“Kıpırdamayın, bayım. Sargınızı değiştireceğim, yaranız iltihaplanmış, bacağınız da korkunç şişmiş. Tanrılar, görün üzerimizdeki felaketi! Acilen bir doktor bulmalıyız.”
“Başlatma doktoruna,” diye inledi Witcher. “Çantamı ver bana, Yurga. Şu, işte şu şişe. Doğrudan yaranın üstüne dök. Off, lanet olsun! Tamam, dökmeye devam et... Offf! Güzel. Ağzını iyice kapat ve üzerimi ört...”

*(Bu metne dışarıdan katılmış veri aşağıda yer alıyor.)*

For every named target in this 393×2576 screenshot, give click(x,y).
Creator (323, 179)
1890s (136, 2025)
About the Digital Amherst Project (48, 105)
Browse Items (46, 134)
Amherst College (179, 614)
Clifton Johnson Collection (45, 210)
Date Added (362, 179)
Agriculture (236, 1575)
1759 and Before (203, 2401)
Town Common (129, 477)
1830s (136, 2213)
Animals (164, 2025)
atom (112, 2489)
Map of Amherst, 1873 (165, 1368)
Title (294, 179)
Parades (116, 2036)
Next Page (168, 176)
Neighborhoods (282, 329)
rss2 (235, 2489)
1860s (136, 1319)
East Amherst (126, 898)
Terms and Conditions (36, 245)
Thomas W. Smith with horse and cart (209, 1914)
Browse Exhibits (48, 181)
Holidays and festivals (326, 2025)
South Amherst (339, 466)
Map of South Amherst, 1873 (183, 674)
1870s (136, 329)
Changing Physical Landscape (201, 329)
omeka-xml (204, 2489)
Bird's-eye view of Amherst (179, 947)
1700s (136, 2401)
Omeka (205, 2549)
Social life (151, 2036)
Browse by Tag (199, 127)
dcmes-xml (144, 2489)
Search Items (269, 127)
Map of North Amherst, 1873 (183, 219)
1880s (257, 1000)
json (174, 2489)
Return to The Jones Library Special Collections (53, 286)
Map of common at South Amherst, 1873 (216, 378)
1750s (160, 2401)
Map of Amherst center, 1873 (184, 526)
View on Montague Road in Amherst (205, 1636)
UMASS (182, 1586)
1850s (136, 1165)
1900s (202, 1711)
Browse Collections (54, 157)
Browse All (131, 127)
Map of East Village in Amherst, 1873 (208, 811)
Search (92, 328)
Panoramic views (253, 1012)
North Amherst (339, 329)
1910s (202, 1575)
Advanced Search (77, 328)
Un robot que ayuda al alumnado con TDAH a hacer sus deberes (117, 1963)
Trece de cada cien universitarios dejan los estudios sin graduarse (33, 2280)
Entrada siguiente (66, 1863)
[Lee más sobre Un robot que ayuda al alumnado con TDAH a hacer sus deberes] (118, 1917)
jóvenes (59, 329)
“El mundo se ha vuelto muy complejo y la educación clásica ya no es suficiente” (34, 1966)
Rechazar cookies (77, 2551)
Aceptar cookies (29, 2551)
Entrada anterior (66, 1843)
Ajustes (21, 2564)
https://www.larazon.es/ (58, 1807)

“Bacağınızın tamamı şişti, efendim. Ayrıca ateşiniz de var...” “Aldırma ateşe. Yurga?”
“Evet, efendim?”
“Sana teşekkür etmeyi unuttum.”
“Teşekkür etmesi gereken siz değilsiniz, benim. Yaşamımı kurtaran sizsiniz, beni savunurken yaralandınız. Ya ben? Ne yaptım ki ben? Baygın bir yaralıyı arabaya aldım ve ölüme terk etmedim. Bu çok sıradan bir şey, sayın Witcher.”
“O kadar da sıradan değil, Yurga. Benzeri durumda beni bırakıp gidenleri bilirim... Köpek gibi terk edildim zamanında.” Tacir başını önüne eğip bir süre konuşmadı.
“Ne yapacaksınız, çevremiz iğrenç bir dünyayla sarılı,” diye mırıldandı sonra. “Ama bu, bizim de iğrenç davranmamızı gerektirmez. İyiliğe ihtiyacımız var bizim. Babam bana böyle öğretti, ben de oğullarıma öğreteceğim.”